In medicine, compliance describes the degree to which a patient correctly follows medical advice, most commonly, it refers to adherence to the timely and accurate taking of medication or drugs and can have a very significant effect on treatment effectiveness. Compliance with medication regimes can be difficult for many people undergoing care support and a major challenge for pharmaceutical and medical companies and organisations. Novartis sought help from PDR in the understanding and issues around medicinal compliance at home and the development of systems to help support this.
In a non clinical environment the potential risks driven by changes in context, users and the wider environment is complex with a high degree of variability. It was crucial for the design teams to understand the motivations and lifestyle choices and the particular behaviours and associated hazards and potential harms that could occur in the context of use.
A broad range of methods were used including user interviews, observational and behavioural analysis, stakeholder analysis, persona creation and journey mapping. Primary research activity sat alongside comprehensive secondary research to provide input into design activity.
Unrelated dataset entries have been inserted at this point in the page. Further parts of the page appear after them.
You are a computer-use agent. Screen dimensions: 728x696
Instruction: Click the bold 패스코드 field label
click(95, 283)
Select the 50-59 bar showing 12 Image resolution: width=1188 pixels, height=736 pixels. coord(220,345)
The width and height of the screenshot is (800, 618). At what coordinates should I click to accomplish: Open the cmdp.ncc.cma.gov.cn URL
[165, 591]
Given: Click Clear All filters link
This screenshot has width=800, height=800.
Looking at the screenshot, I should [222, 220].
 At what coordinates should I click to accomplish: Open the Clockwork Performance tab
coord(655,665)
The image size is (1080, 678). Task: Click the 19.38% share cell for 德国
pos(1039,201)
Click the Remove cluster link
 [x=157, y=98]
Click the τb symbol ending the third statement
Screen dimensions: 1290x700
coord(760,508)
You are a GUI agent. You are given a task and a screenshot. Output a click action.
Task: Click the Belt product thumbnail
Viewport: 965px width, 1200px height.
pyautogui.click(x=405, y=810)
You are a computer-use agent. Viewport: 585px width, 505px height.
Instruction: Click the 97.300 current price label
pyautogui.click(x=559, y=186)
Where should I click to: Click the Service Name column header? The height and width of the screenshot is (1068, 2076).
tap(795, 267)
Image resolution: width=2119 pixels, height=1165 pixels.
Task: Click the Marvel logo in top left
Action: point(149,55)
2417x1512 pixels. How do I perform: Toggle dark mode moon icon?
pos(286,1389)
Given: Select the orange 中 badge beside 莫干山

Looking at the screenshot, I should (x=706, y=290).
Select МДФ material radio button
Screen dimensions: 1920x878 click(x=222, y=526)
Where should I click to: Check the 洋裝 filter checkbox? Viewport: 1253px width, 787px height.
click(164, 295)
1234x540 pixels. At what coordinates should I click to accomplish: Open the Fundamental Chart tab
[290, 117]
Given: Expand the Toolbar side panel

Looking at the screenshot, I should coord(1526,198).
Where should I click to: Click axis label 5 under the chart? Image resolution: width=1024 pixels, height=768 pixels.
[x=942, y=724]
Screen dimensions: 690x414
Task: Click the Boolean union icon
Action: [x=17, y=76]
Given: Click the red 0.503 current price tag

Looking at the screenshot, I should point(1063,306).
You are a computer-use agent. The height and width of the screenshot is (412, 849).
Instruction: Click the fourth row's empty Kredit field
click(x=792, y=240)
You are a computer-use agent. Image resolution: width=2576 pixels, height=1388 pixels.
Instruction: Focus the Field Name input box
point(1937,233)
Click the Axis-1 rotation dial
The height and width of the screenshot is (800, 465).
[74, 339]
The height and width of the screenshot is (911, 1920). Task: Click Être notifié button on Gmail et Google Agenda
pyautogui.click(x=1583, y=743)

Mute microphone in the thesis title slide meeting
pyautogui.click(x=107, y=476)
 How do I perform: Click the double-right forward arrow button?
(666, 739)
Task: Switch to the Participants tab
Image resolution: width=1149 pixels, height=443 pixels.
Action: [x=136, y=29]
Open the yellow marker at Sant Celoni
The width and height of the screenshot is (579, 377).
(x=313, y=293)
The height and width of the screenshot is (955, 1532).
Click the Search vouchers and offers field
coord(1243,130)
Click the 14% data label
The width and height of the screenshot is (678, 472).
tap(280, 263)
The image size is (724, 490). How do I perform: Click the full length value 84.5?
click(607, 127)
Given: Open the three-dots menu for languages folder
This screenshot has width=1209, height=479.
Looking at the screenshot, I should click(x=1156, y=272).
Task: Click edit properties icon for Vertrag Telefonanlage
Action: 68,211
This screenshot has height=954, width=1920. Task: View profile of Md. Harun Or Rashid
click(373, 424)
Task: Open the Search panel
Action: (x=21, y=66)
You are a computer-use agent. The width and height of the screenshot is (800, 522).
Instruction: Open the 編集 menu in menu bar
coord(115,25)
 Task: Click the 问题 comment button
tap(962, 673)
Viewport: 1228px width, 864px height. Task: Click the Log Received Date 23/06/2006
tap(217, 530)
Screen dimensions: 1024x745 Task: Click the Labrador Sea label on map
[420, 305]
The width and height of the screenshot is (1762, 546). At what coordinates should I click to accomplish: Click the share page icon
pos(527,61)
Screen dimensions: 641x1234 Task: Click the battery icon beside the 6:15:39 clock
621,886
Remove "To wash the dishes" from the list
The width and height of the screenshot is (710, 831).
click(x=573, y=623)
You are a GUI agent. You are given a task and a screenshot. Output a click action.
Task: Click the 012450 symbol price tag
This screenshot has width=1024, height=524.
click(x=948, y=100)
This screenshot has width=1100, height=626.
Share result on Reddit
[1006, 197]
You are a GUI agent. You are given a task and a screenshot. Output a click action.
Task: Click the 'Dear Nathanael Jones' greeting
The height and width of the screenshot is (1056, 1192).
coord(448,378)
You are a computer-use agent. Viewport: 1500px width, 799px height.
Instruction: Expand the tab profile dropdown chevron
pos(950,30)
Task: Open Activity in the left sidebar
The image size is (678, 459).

Design solutions were intrinsically linked to the user centred research work undertaken with prospective users of the product. The UCD groups specialist skill set in rapid interactive prototyping allowed the concepts to be developed into working prototypes that allowed for both physical and digital elements to be tested and developed with users.
The end result was a concept informed by the understanding of lifestyles and users perceptions of their medication and the device itself.